(Pixel coordinate grounding data)
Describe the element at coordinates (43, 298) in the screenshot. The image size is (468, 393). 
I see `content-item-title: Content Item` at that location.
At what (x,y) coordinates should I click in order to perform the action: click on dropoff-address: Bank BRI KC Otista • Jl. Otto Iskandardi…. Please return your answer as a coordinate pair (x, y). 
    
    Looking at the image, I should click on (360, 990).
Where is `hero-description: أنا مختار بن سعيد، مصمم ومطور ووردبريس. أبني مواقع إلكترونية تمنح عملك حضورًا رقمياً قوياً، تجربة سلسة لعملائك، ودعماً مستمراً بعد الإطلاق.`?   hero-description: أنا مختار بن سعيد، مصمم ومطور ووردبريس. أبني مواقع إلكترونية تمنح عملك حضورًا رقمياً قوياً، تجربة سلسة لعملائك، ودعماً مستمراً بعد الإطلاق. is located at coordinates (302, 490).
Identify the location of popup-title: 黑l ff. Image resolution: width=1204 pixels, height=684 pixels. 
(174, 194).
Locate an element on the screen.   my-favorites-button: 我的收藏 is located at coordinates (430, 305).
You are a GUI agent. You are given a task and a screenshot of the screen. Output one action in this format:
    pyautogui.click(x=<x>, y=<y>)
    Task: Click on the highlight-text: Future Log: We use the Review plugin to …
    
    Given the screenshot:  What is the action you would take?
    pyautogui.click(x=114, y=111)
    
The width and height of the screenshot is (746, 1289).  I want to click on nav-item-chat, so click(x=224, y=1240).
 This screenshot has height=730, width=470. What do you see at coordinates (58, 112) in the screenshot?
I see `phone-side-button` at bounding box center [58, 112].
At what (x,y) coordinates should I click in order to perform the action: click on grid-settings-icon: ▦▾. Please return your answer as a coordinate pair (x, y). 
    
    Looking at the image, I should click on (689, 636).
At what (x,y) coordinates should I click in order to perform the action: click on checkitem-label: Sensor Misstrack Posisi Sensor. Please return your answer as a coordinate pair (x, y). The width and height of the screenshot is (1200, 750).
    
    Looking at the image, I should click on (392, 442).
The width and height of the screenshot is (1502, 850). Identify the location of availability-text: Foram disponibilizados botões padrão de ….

◆ EXERCISE OBJECTIVE ◆
Rewrite everything from the line containing "You are a GUI" down to the line containing "you would take?", putting "screen agent" in place of "GUI agent" and changing nothing else.

◆ EXPECTED OUTPUT ◆
You are a screen agent. You are given a task and a screenshot of the screen. Output one action in this format:
    pyautogui.click(x=<x>, y=<y>)
    Task: Click on the highlight-text: Future Log: We use the Review plugin to …
    
    Given the screenshot:  What is the action you would take?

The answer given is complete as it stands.